━━━━━ Supplied material ━━━━━
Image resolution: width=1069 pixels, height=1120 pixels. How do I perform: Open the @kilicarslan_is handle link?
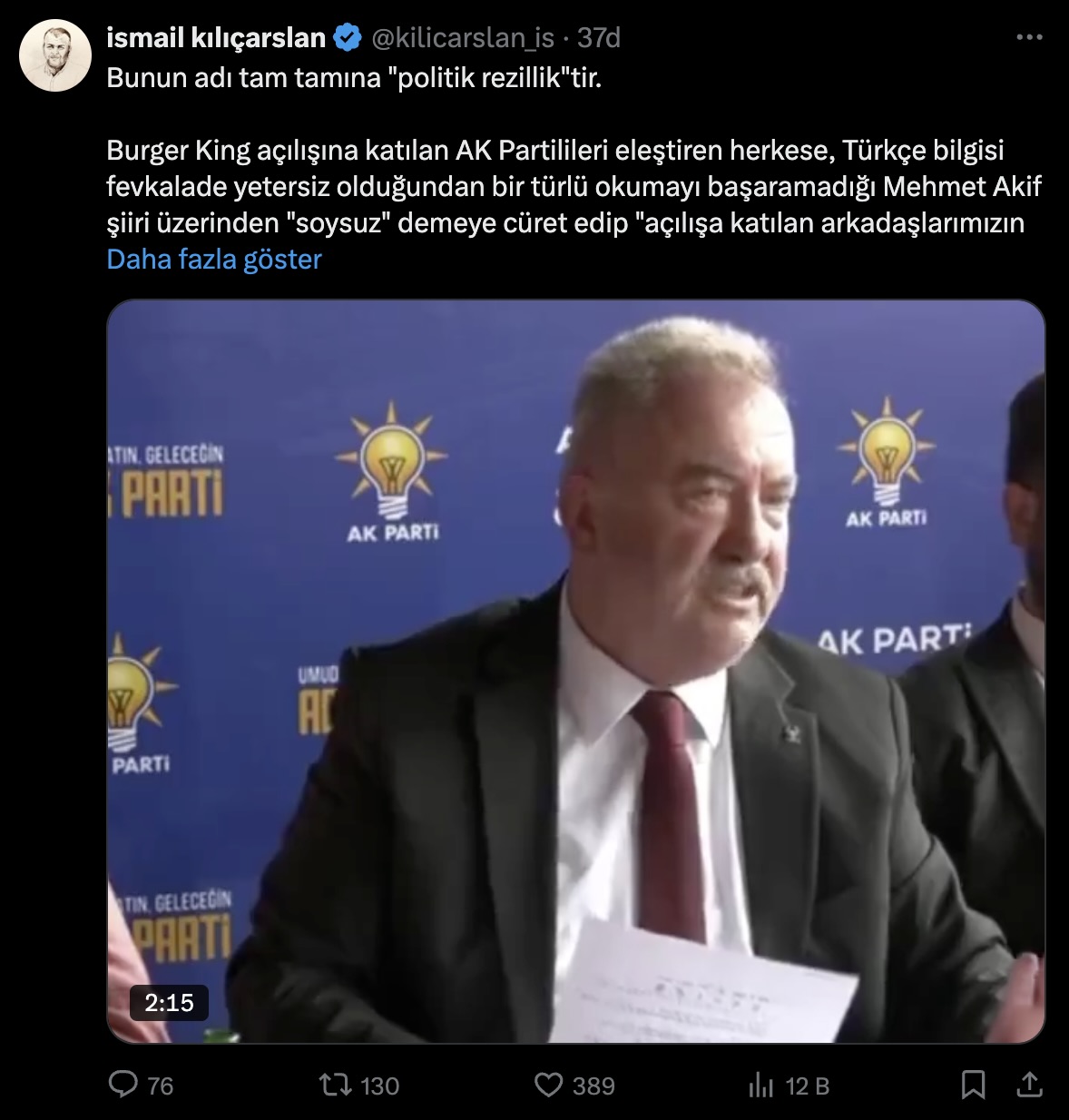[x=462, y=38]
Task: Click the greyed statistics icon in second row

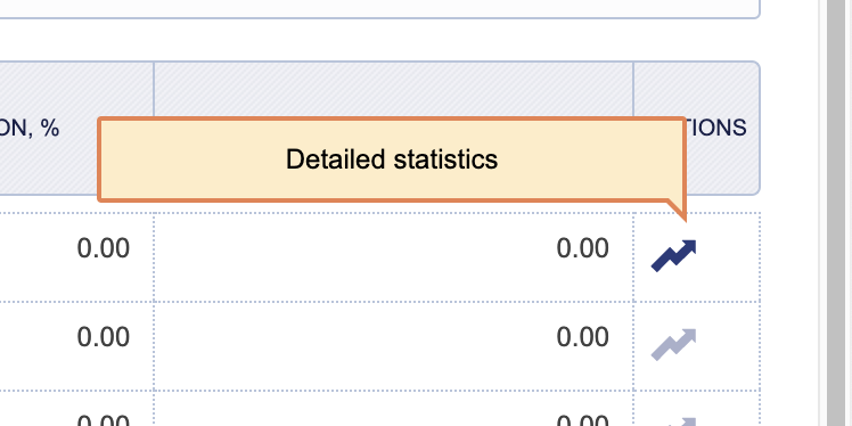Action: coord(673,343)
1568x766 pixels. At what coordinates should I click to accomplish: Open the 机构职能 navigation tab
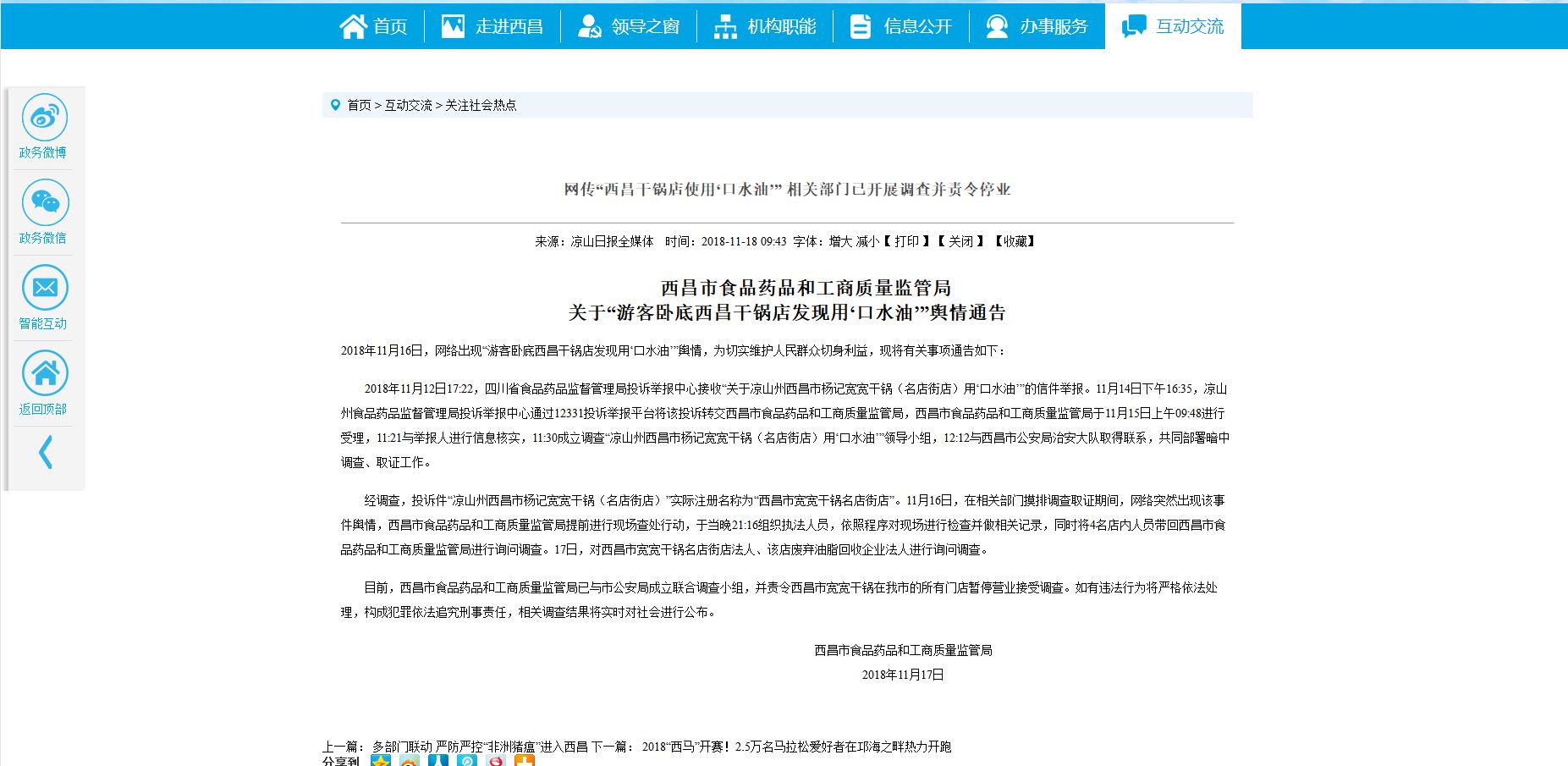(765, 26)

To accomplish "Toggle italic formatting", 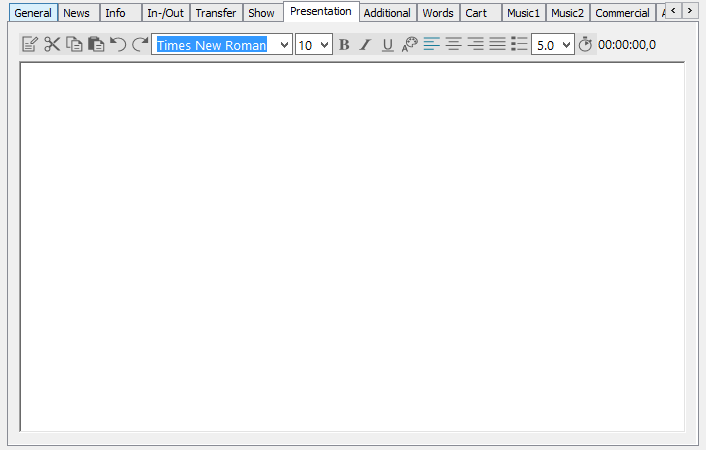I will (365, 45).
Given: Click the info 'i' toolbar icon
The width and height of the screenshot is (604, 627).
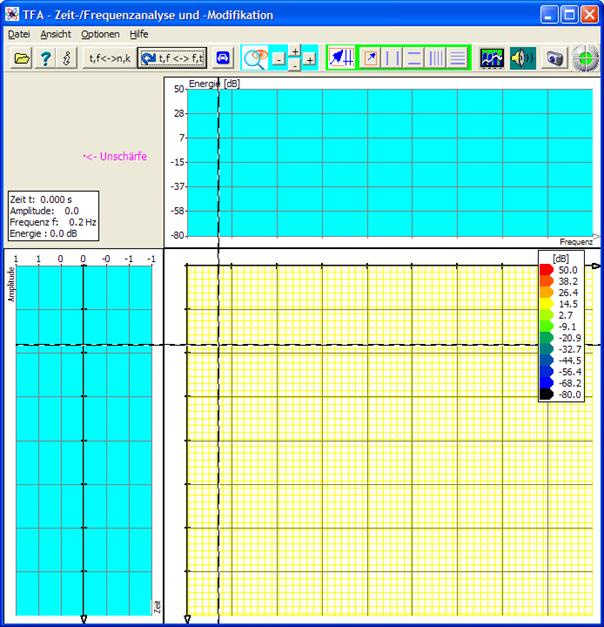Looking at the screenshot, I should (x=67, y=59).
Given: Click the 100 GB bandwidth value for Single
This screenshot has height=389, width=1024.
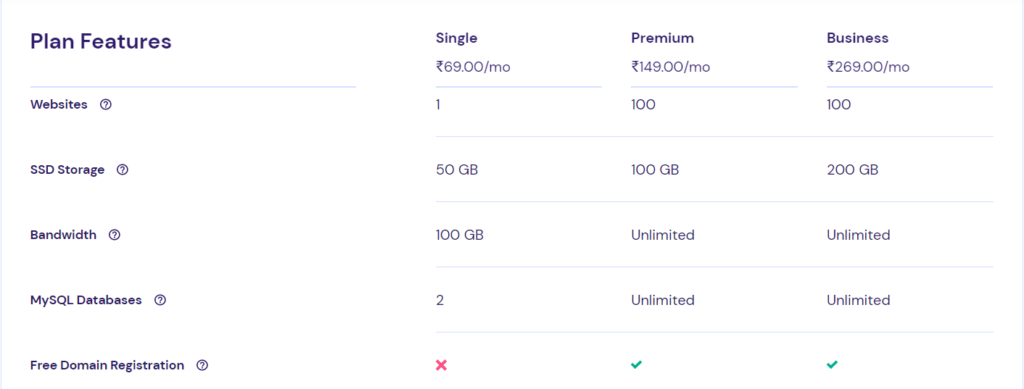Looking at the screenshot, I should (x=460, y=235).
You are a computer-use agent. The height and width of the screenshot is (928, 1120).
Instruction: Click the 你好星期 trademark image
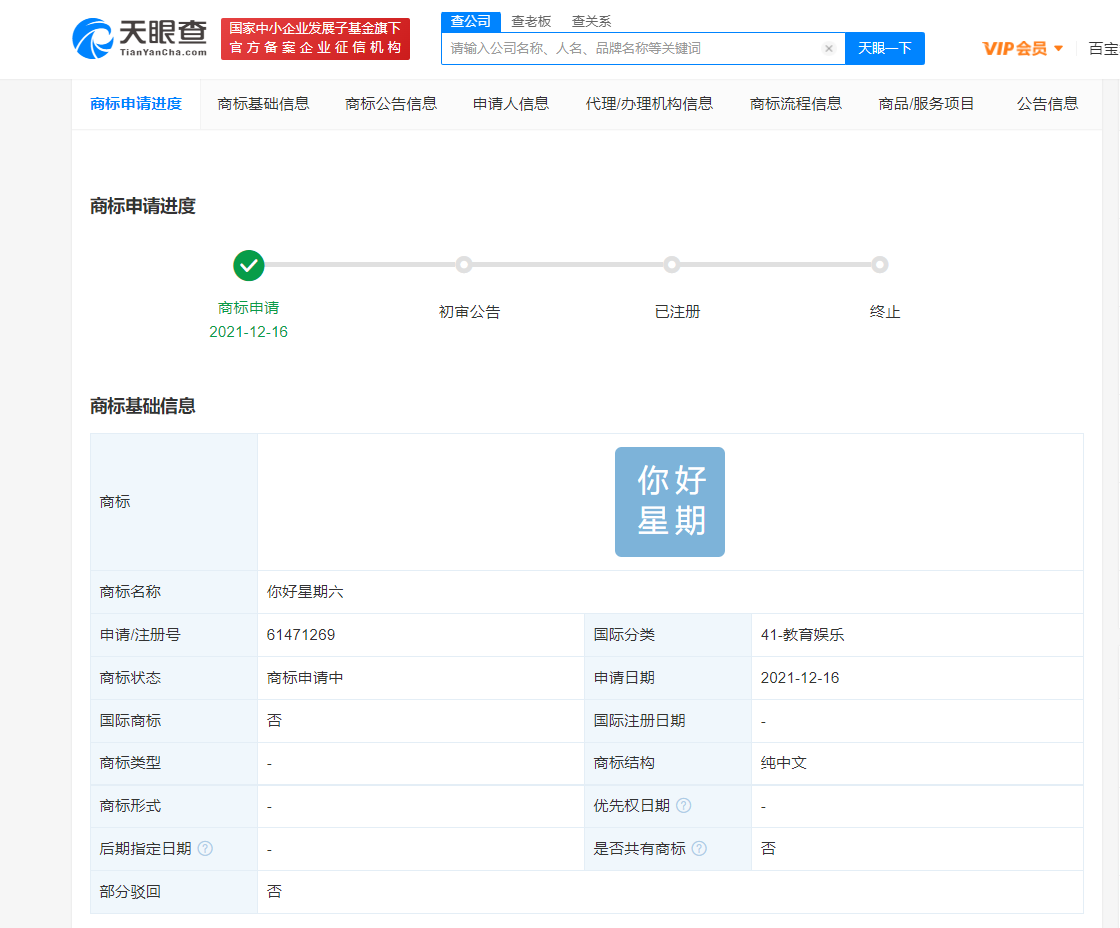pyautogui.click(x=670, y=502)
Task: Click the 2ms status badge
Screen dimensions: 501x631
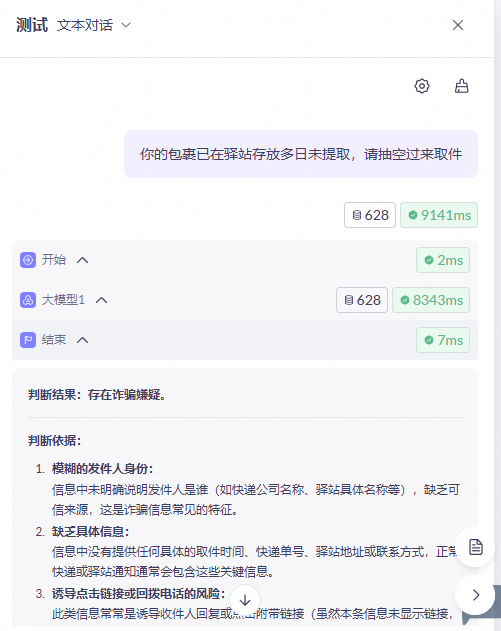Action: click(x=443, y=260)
━━━━━
Go through the listing above. Show each line where the word "Given" is found.

Given: Click the info 'i' toolbar icon
Given: Click the 100 GB bandwidth value for Single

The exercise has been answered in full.